┌──
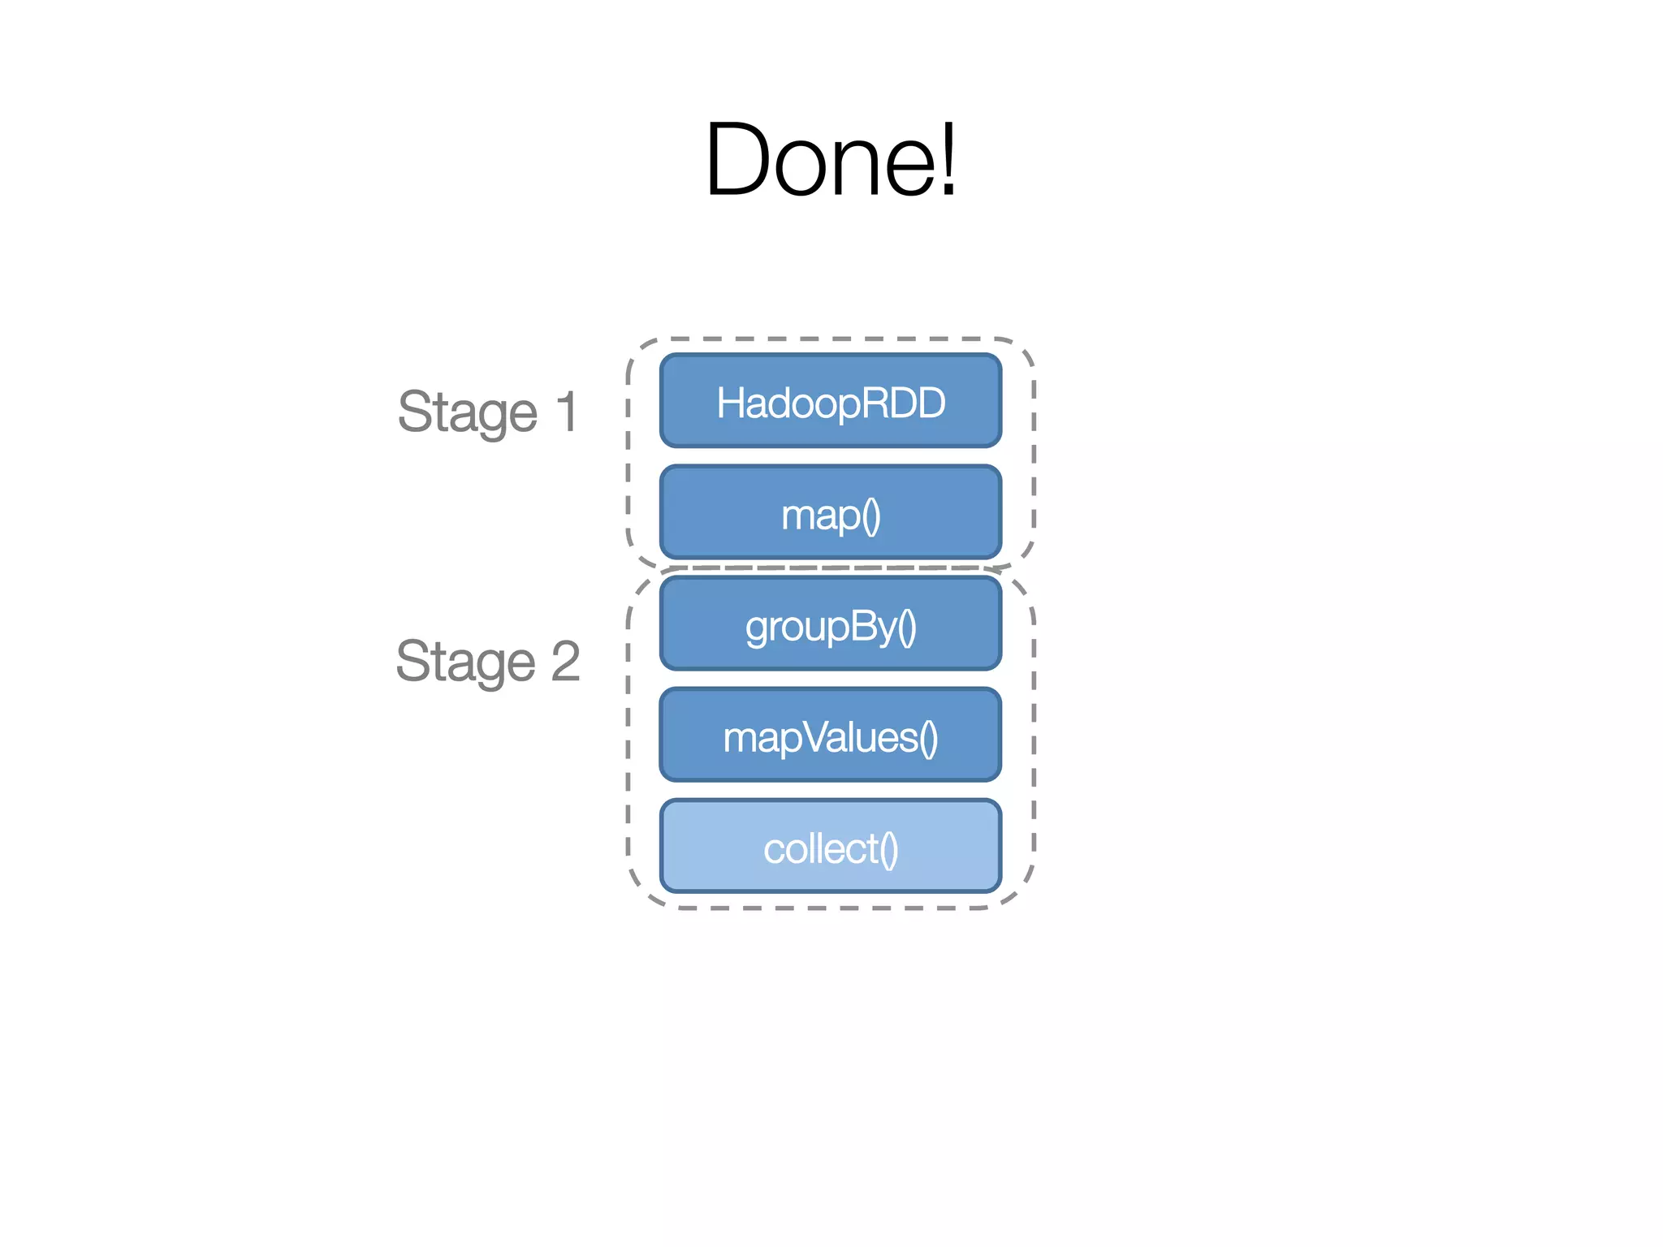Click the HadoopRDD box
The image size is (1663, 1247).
└──
┌──
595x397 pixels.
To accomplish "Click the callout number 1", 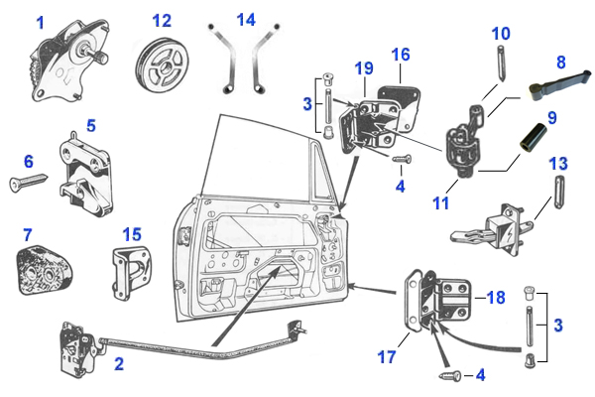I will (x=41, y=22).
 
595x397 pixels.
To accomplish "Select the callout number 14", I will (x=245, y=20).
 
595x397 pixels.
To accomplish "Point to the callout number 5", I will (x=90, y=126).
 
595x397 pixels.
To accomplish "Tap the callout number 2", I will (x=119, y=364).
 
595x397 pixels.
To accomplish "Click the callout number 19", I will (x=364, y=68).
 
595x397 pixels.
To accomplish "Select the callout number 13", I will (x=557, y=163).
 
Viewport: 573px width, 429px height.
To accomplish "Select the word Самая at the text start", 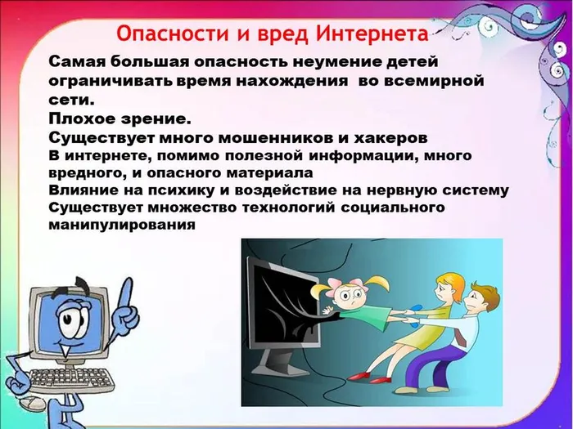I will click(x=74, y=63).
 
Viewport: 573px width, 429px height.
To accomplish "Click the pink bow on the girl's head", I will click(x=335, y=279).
└──
Please edit the material, beginning at the line that has "Click the HadoopRDD box" and stopping after the line that has "The image size is (1663, 1247).". Replace "box" with "node", keep everything else unchanged, and leave the pictures out.

Click the HadoopRDD node
The image size is (1663, 1247).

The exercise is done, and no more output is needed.